AIM OF THE TASK: Retype the data exactly. Spelling and punctuation stay as they are.

INFORMATION:
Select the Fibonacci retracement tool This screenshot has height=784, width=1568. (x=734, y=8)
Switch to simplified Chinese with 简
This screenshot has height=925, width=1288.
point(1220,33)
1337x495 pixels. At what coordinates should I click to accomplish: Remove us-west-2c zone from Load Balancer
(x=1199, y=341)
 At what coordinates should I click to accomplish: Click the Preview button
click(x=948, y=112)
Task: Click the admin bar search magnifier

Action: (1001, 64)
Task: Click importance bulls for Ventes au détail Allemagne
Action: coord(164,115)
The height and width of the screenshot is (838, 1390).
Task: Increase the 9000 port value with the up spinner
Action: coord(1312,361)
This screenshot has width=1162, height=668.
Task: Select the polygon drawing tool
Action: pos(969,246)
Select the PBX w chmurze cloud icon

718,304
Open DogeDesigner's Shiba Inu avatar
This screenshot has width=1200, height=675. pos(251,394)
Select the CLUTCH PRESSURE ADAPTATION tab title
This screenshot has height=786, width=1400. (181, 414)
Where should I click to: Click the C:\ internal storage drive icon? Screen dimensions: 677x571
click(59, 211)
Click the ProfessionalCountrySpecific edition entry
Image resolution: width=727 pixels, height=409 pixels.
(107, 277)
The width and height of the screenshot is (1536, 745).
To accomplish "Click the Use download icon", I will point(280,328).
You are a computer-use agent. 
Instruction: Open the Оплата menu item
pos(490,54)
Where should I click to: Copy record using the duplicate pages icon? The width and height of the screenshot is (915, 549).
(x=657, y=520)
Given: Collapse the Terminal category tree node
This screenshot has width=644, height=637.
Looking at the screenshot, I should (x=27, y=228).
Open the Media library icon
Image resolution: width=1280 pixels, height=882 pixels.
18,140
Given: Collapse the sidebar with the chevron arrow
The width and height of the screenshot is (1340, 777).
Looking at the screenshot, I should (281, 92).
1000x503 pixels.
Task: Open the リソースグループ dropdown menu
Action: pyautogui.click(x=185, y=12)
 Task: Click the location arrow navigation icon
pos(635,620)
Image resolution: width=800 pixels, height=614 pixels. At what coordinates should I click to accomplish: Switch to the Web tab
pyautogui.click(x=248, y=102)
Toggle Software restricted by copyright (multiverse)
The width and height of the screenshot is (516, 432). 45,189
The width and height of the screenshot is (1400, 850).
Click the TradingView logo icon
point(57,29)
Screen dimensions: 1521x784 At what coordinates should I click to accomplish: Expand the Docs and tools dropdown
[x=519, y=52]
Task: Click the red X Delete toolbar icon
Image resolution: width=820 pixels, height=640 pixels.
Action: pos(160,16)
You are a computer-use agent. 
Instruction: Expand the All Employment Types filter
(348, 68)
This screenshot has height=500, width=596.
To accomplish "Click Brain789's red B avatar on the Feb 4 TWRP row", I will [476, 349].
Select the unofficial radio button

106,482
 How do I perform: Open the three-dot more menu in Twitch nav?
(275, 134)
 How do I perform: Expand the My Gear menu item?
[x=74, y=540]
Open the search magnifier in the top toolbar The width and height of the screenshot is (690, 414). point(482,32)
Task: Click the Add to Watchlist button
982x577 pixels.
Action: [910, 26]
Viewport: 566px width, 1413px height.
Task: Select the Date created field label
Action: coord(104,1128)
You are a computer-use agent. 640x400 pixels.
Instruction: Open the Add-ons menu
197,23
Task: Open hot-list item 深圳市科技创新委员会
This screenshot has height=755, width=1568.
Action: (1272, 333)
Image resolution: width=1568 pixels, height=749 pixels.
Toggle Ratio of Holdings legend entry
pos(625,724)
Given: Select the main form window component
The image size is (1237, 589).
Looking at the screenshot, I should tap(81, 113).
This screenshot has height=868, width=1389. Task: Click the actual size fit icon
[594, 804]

TASK SOLUTION:
Select the Fibonacci retracement tool This screenshot has height=784, width=1568. (x=734, y=8)
Switch to simplified Chinese with 简
This screenshot has height=925, width=1288.
point(1220,33)
1337x495 pixels. At what coordinates should I click to accomplish: Remove us-west-2c zone from Load Balancer
(x=1199, y=341)
 At what coordinates should I click to accomplish: Click the Preview button
click(x=948, y=112)
Task: Click the admin bar search magnifier

Action: (1001, 64)
Task: Click importance bulls for Ventes au détail Allemagne
Action: coord(164,115)
The height and width of the screenshot is (838, 1390).
Task: Increase the 9000 port value with the up spinner
Action: coord(1312,361)
This screenshot has width=1162, height=668.
Task: Select the polygon drawing tool
Action: pos(969,246)
Select the PBX w chmurze cloud icon

718,304
Open DogeDesigner's Shiba Inu avatar
This screenshot has width=1200, height=675. pos(251,394)
Select the CLUTCH PRESSURE ADAPTATION tab title
This screenshot has height=786, width=1400. (181, 414)
Where should I click to: Click the C:\ internal storage drive icon? Screen dimensions: 677x571
click(59, 211)
Click the ProfessionalCountrySpecific edition entry
Image resolution: width=727 pixels, height=409 pixels.
(107, 277)
The width and height of the screenshot is (1536, 745).
To accomplish "Click the Use download icon", I will point(280,328).
You are a computer-use agent. 
Instruction: Open the Оплата menu item
pos(490,54)
Where should I click to: Copy record using the duplicate pages icon? The width and height of the screenshot is (915, 549).
(x=657, y=520)
Given: Collapse the Terminal category tree node
This screenshot has width=644, height=637.
Looking at the screenshot, I should (x=27, y=228).
Open the Media library icon
Image resolution: width=1280 pixels, height=882 pixels.
18,140
Given: Collapse the sidebar with the chevron arrow
The width and height of the screenshot is (1340, 777).
Looking at the screenshot, I should (281, 92).
1000x503 pixels.
Task: Open the リソースグループ dropdown menu
Action: pyautogui.click(x=185, y=12)
 Task: Click the location arrow navigation icon
pos(635,620)
Image resolution: width=800 pixels, height=614 pixels. At what coordinates should I click to accomplish: Switch to the Web tab
pyautogui.click(x=248, y=102)
Toggle Software restricted by copyright (multiverse)
The width and height of the screenshot is (516, 432). 45,189
The width and height of the screenshot is (1400, 850).
Click the TradingView logo icon
point(57,29)
Screen dimensions: 1521x784 At what coordinates should I click to accomplish: Expand the Docs and tools dropdown
[x=519, y=52]
Task: Click the red X Delete toolbar icon
Image resolution: width=820 pixels, height=640 pixels.
Action: pos(160,16)
You are a computer-use agent. 
Instruction: Expand the All Employment Types filter
(348, 68)
This screenshot has height=500, width=596.
To accomplish "Click Brain789's red B avatar on the Feb 4 TWRP row", I will [476, 349].
Select the unofficial radio button

106,482
 How do I perform: Open the three-dot more menu in Twitch nav?
(275, 134)
 How do I perform: Expand the My Gear menu item?
[x=74, y=540]
Open the search magnifier in the top toolbar The width and height of the screenshot is (690, 414). point(482,32)
Task: Click the Add to Watchlist button
982x577 pixels.
Action: [910, 26]
Viewport: 566px width, 1413px height.
Task: Select the Date created field label
Action: coord(104,1128)
You are a computer-use agent. 640x400 pixels.
Instruction: Open the Add-ons menu
197,23
Task: Open hot-list item 深圳市科技创新委员会
This screenshot has height=755, width=1568.
Action: (1272, 333)
Image resolution: width=1568 pixels, height=749 pixels.
Toggle Ratio of Holdings legend entry
pos(625,724)
Given: Select the main form window component
The image size is (1237, 589).
Looking at the screenshot, I should tap(81, 113).
This screenshot has height=868, width=1389. Task: Click the actual size fit icon
[594, 804]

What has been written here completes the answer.